Music To Celebrate The Nature of Good - Examples of Songs Celebrating Escape from Calamity

  • In addition to the opening of Lucretius Book 2, we have good textual reason to think that Epicurus identified escape from calamity as "the nature of good." This subject came up tonight in a zoom discussion when Onenski made the same observation that Emily Austin makes in Chapter 22 of "Living For Pleasure" -- that the full story of the Plague of Athens contains an additional paragraph that is not in our extant texts of Lucretius, but which screams out to have been included (and in my speculation probably was included in the original texts!) Thanks to Don for this link to the Thucydides version where the key extra paragraph is found.


    The full argument is best expressed in Austin's book, but we have brought this up in a prior thread and I think this is going to prove to be a vastly productive topic in years to come. Below is the text from U423 that is most appropriate to the discussion, but the reason this post is placed in the Music category is that I think a good way to dramatize the issue is to think of movie scenes and/or songs that embody this feeling -- and there are LOTS of disaster movies we can draw from. The one that made the most impression when I was growing up was the song from the video below -- the Poseidon Adventure! Please add to the thread suggestions of your own because the whole disaster genre of movies is probably filled with dramatic scenes and memorable music.

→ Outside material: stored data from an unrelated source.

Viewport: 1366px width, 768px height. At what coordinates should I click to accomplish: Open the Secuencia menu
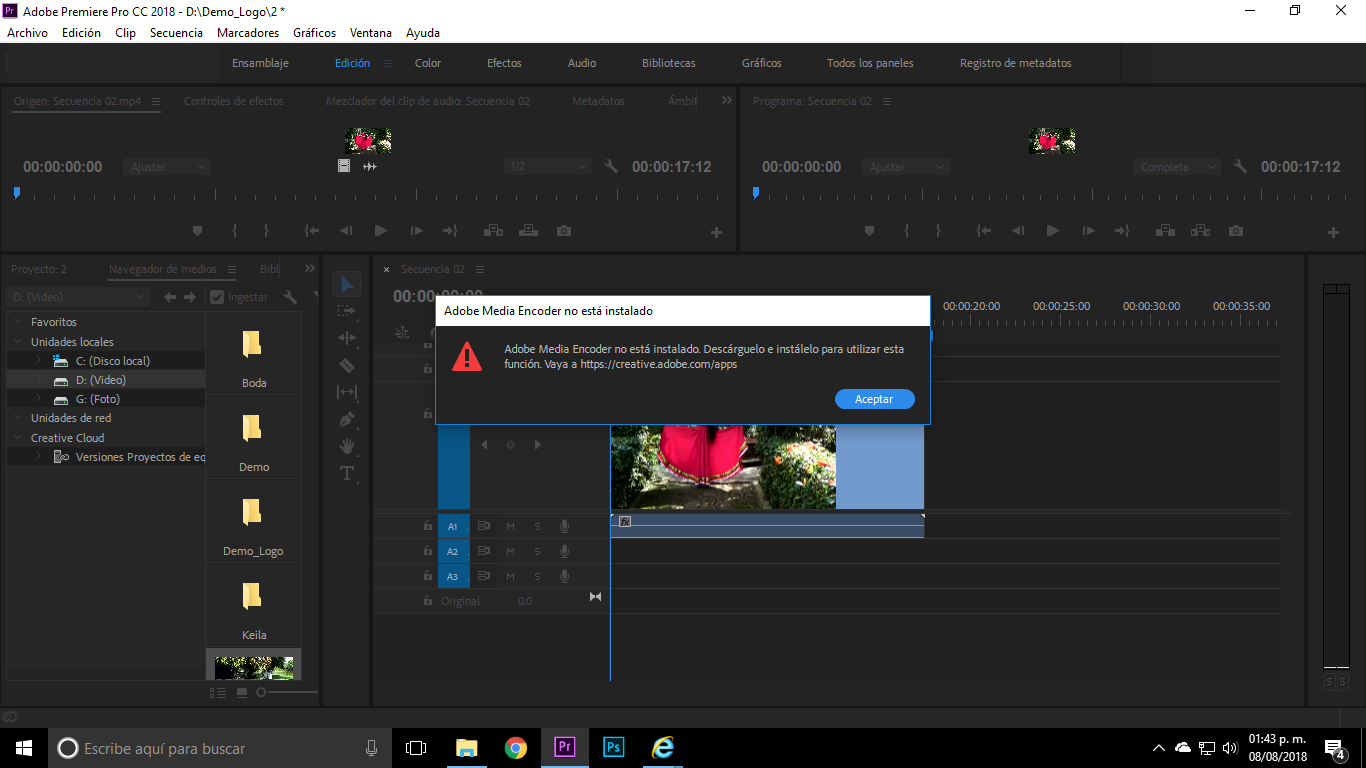(176, 33)
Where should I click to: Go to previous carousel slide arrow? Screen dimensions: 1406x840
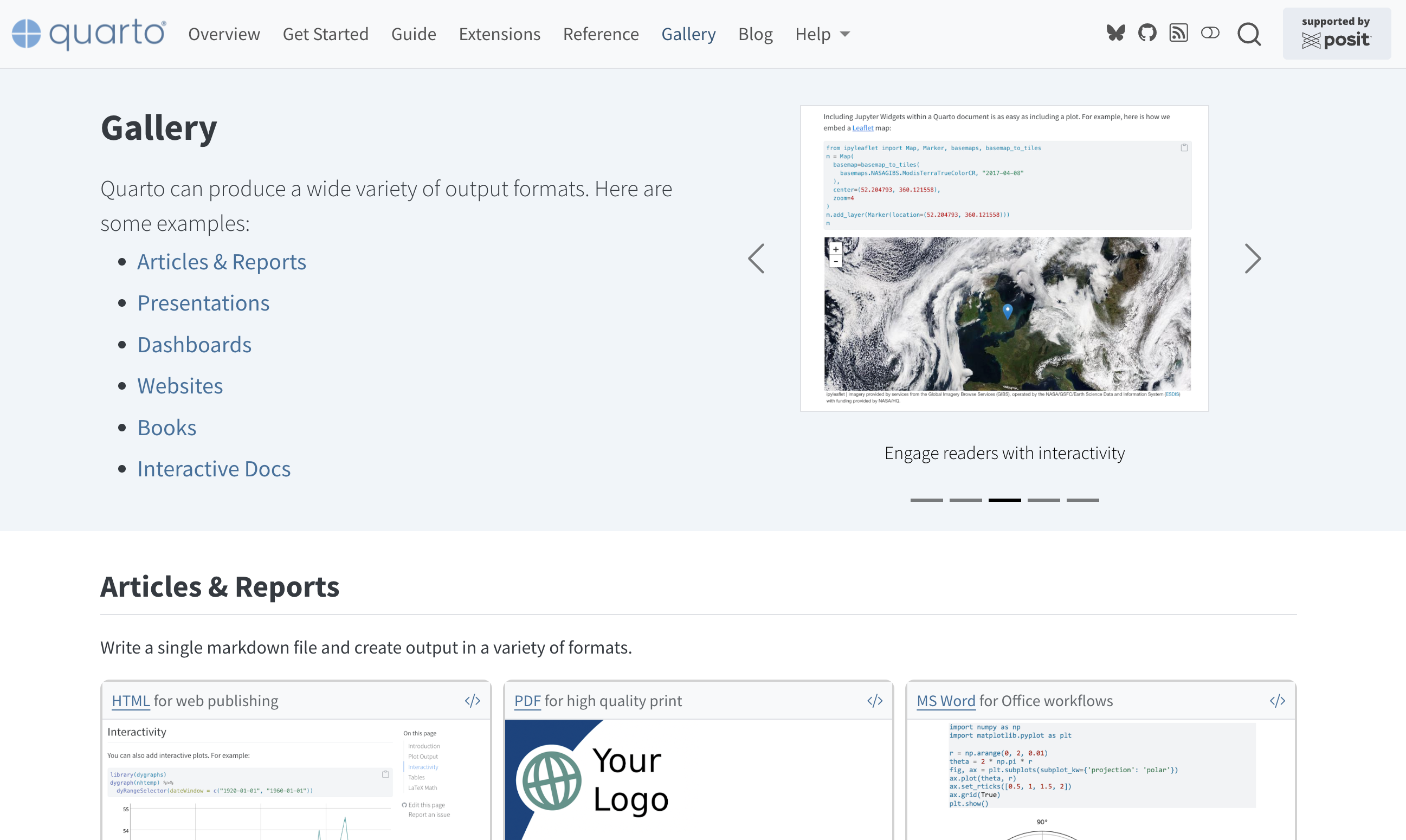pos(756,259)
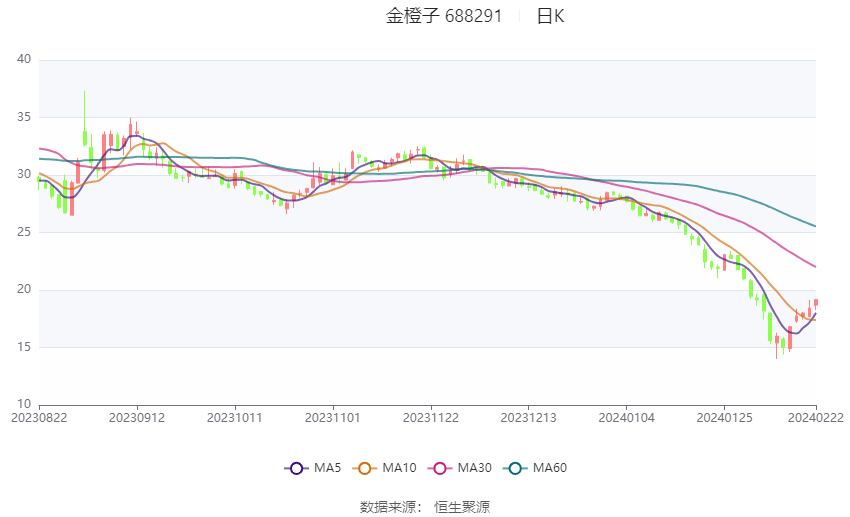Hide the MA5 line via label

coord(327,468)
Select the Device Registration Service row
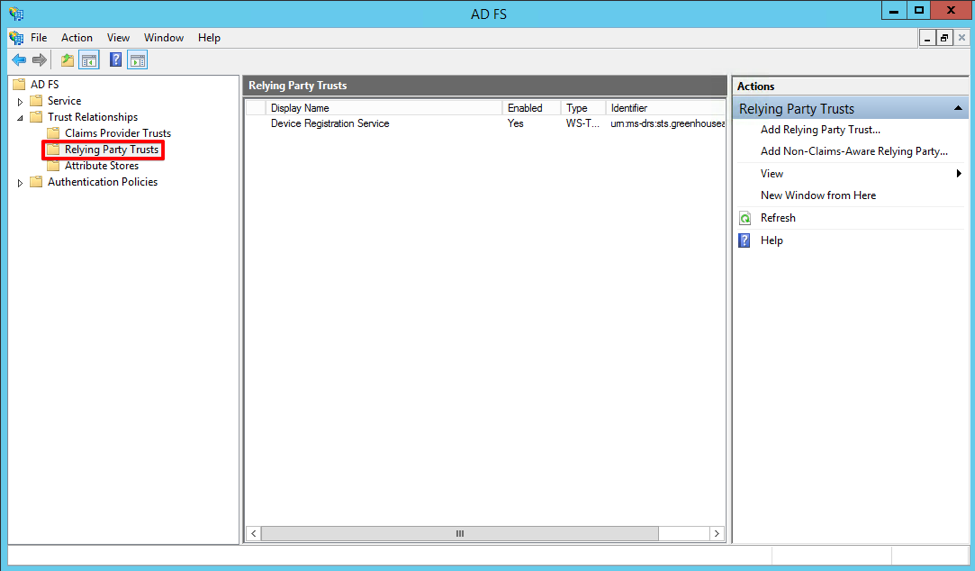Image resolution: width=975 pixels, height=571 pixels. click(x=330, y=124)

    U423: Plutarch, That Epicurus actually makes a pleasant life impossible, 7, p. 1091A: Not only is the basis that they assume for the pleasurable life untrustworthy and insecure, it is quite trivial and paltry as well, inasmuch as their “thing delighted” – their good – is an escape from ills, and they say that they can conceive of no other, and indeed that our nature has no place at all in which to put its good except the place left when its evil is expelled. … Epicurus too makes a similar statement to the effect that the good is a thing that arises out of your very escape from evil and from your memory and reflection and gratitude that this has happened to you. His words are these: “That which produces a jubilation unsurpassed is the nature of good, if you apply your mind rightly and then stand firm and do not stroll about {a jibe at the Peripatetics}, prating meaninglessly about the good.”


    Ibid., 8, p. 1091E: Thus Epicurus, and Metrodorus too, suppose {that the middle is the summit and the end} when they take the position that escape from ill is the reality and upper limit of the good.



    So - as above - the video below is the first song that occurs to me. Please add others that have been meaningful to you. I think this might turn out to be a highly inspirational thread! I still remember this movie and song from 40+ years ago like it was yesterday, and the opening to book two of Lucretius remains one of its most memorable excerpts after 2000 years.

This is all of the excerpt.